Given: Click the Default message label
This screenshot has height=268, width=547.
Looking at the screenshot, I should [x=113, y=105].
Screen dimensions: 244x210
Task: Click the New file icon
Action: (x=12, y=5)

PROBLEM TO SOLVE: Edit the listing above so that "Default message" reads "Error message", keeping every other line the same.

SOLUTION FOR THIS EXERCISE:
Given: Click the Error message label
This screenshot has height=268, width=547.
Looking at the screenshot, I should [x=113, y=105].
Screen dimensions: 244x210
Task: Click the New file icon
Action: (x=12, y=5)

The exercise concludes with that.